Your task → Give every entry again precisely as it appears.

[Pixel coordinate grounding data]
- - -

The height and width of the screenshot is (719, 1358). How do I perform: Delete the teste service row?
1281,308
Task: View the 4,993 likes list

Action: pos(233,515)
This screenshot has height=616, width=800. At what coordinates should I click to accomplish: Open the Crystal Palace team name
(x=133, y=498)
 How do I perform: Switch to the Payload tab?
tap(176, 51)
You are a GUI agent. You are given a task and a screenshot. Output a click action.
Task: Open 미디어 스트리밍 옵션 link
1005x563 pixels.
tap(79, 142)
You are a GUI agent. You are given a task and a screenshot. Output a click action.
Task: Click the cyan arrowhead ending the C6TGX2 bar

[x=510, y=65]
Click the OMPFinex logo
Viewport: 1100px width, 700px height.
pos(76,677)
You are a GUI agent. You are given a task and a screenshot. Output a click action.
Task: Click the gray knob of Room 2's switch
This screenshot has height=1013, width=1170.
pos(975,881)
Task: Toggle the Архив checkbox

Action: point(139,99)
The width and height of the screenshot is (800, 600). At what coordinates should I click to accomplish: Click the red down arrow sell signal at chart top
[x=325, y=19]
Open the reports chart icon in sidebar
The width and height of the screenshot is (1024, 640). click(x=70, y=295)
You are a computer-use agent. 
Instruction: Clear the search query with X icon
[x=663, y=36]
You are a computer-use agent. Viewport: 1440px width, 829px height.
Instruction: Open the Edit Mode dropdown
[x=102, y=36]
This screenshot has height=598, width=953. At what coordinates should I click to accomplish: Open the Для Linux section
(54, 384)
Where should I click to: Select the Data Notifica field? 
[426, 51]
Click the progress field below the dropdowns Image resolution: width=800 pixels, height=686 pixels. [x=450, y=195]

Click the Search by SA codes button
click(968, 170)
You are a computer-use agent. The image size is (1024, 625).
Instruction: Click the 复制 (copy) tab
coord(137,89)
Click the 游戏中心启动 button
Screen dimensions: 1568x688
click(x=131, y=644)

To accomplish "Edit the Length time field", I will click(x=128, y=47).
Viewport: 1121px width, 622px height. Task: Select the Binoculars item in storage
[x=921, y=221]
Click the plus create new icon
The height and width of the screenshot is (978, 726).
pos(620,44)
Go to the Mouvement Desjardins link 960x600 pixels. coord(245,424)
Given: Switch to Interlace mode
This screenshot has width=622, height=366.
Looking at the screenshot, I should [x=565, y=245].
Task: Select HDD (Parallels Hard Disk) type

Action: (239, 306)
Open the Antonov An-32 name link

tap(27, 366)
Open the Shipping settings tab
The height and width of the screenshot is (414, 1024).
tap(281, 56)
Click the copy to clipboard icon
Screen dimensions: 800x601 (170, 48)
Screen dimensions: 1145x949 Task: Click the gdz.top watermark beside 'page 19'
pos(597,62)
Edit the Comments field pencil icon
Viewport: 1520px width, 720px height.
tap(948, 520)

- - -

Exercise solution →
The height and width of the screenshot is (719, 1358). How do I perform: Delete the teste service row?
1281,308
Task: View the 4,993 likes list

Action: pos(233,515)
This screenshot has height=616, width=800. At what coordinates should I click to accomplish: Open the Crystal Palace team name
(x=133, y=498)
 How do I perform: Switch to the Payload tab?
tap(176, 51)
You are a GUI agent. You are given a task and a screenshot. Output a click action.
Task: Open 미디어 스트리밍 옵션 link
1005x563 pixels.
tap(79, 142)
You are a GUI agent. You are given a task and a screenshot. Output a click action.
Task: Click the cyan arrowhead ending the C6TGX2 bar

[x=510, y=65]
Click the OMPFinex logo
Viewport: 1100px width, 700px height.
pos(76,677)
You are a GUI agent. You are given a task and a screenshot. Output a click action.
Task: Click the gray knob of Room 2's switch
This screenshot has height=1013, width=1170.
pos(975,881)
Task: Toggle the Архив checkbox

Action: point(139,99)
The width and height of the screenshot is (800, 600). At what coordinates should I click to accomplish: Click the red down arrow sell signal at chart top
[x=325, y=19]
Open the reports chart icon in sidebar
The width and height of the screenshot is (1024, 640). click(x=70, y=295)
You are a computer-use agent. 
Instruction: Clear the search query with X icon
[x=663, y=36]
You are a computer-use agent. Viewport: 1440px width, 829px height.
Instruction: Open the Edit Mode dropdown
[x=102, y=36]
This screenshot has height=598, width=953. At what coordinates should I click to accomplish: Open the Для Linux section
(54, 384)
Where should I click to: Select the Data Notifica field? 
[426, 51]
Click the progress field below the dropdowns Image resolution: width=800 pixels, height=686 pixels. [x=450, y=195]

Click the Search by SA codes button
click(968, 170)
You are a computer-use agent. The image size is (1024, 625).
Instruction: Click the 复制 (copy) tab
coord(137,89)
Click the 游戏中心启动 button
Screen dimensions: 1568x688
click(x=131, y=644)

To accomplish "Edit the Length time field", I will click(x=128, y=47).
Viewport: 1121px width, 622px height. Task: Select the Binoculars item in storage
[x=921, y=221]
Click the plus create new icon
The height and width of the screenshot is (978, 726).
pos(620,44)
Go to the Mouvement Desjardins link 960x600 pixels. coord(245,424)
Given: Switch to Interlace mode
This screenshot has width=622, height=366.
Looking at the screenshot, I should [x=565, y=245].
Task: Select HDD (Parallels Hard Disk) type

Action: (239, 306)
Open the Antonov An-32 name link

tap(27, 366)
Open the Shipping settings tab
The height and width of the screenshot is (414, 1024).
tap(281, 56)
Click the copy to clipboard icon
Screen dimensions: 800x601 (170, 48)
Screen dimensions: 1145x949 Task: Click the gdz.top watermark beside 'page 19'
pos(597,62)
Edit the Comments field pencil icon
Viewport: 1520px width, 720px height.
tap(948, 520)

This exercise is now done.